Researching Algorithmic Fairness and Causal Inference in Public Health
Postdoc at Microsoft Research and Assistant Professor at Cornell
About this episode
Allison Koenecke, currently a postdoc at Microsoft Research and soon to be assistant professor at Cornell, discusses her decision to pursue a career in academia focused on algorithmic fairness and causal inference in public health.
Allison Koenecke, who received her PhD from Stanford’s Institute for Computational and Mathematical Engineering (ICME), describes how her experiences in academia and industry shaped her decision to return to academia. Currently a postdoc at Microsoft Research in the Machine Learning and Statistics group, she starts as an Assistant Professor of Information Science at Cornell University next year. Her research interests lie at the intersection of economics and computer science, with projects focusing on fairness in algorithmic systems and causal inference in public health.
Allison says in her career so far, she has always tried to keep as many doors open as possible but recognized, at some point, you have to start closing doors and specialize. After getting her bachelor’s degree in mathematics from MIT, she worked in economic consulting for a few years and realized she wanted to do something with more social benefit. While she was working in industry and during summer internships, she kept in touch with professors and kept up with her research so she could have that option open if she wanted to go back to school.
One of the main reasons she chose to stay in academia was industry and government did not offer what she was looking for. For example, if you stay in industry long-term and your research is critiquing big tech companies, you may run into roadblocks or not be seen as a neutral third-party observer, as you would be seen in academia. Or at a government think tank, your work wouldn’t necessarily have as much reach as in academia. But even more, a lot of the reason she stayed in academia was the people.
Allison’s research is interdisciplinary and falls into two categories. The first is a fairness in online services and algorithmic services, such as speech-to-text or online ads and looking at the racial disparities in those services. And the second branch is on causal inference, which is usually applied to things like public health. Most of her thesis focuses on fairness with the services that we use every day.

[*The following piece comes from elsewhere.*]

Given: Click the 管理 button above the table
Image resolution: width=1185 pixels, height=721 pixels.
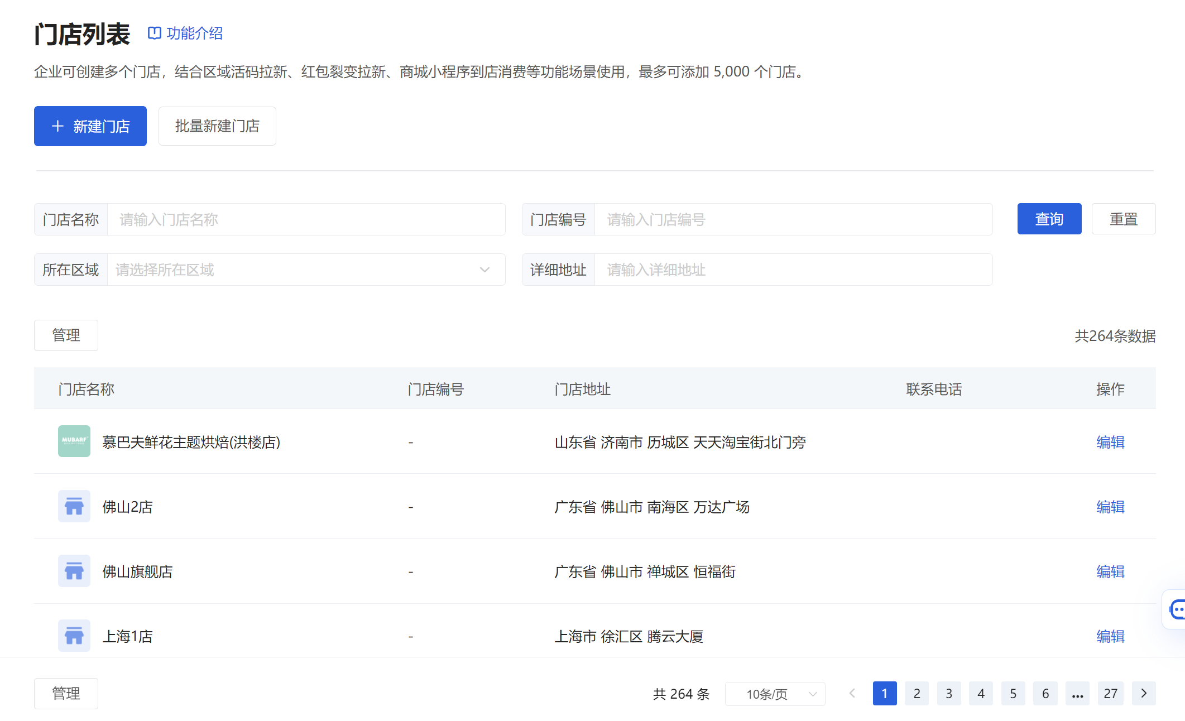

One of her research projects is about Google ads used to enroll people in food stamps and how to make decisions about fairness when it costs more to show those ads to Spanish speakers versus English speakers. She is also doing fairness research on racial disparities on speech-to-text systems developed by large tech companies to ensure systems are usable for African American populations that may not able to use their tools simply because they speak with a different variety of English than standard English. She says you need to have people thinking about fairness problems at all steps of the pipeline before you build a product that might harm certain groups of people. She’s hoping to bring awareness to different blind spots to make sure technology actually works for everyone.